In the copy, include every record below exactly as it appears, but no pictures.

*** Working data

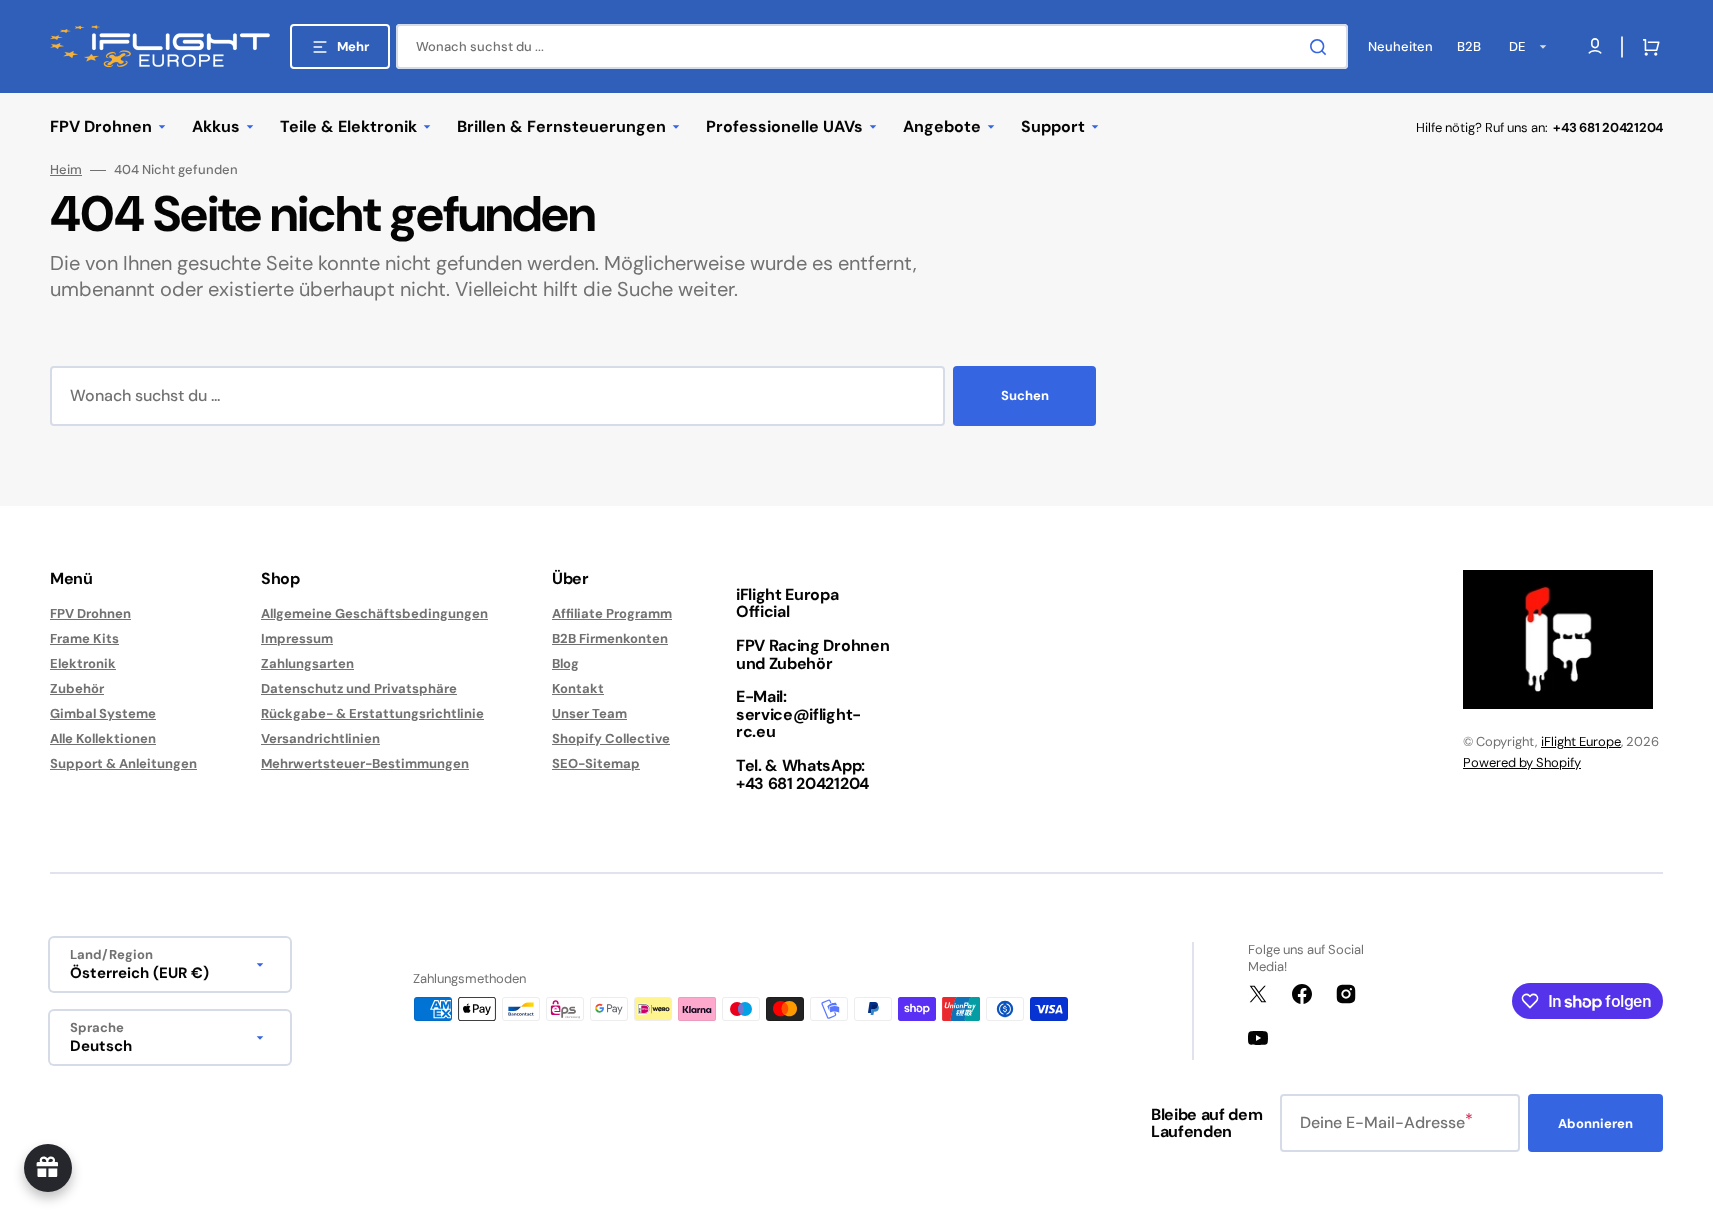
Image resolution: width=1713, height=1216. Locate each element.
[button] (1647, 47)
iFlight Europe (1581, 741)
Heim (66, 170)
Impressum (297, 638)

******

◆ Solved exercise
Image resolution: width=1713, height=1216. Locate each element.
[button] (1647, 47)
iFlight Europe (1581, 741)
Heim (66, 170)
Impressum (297, 638)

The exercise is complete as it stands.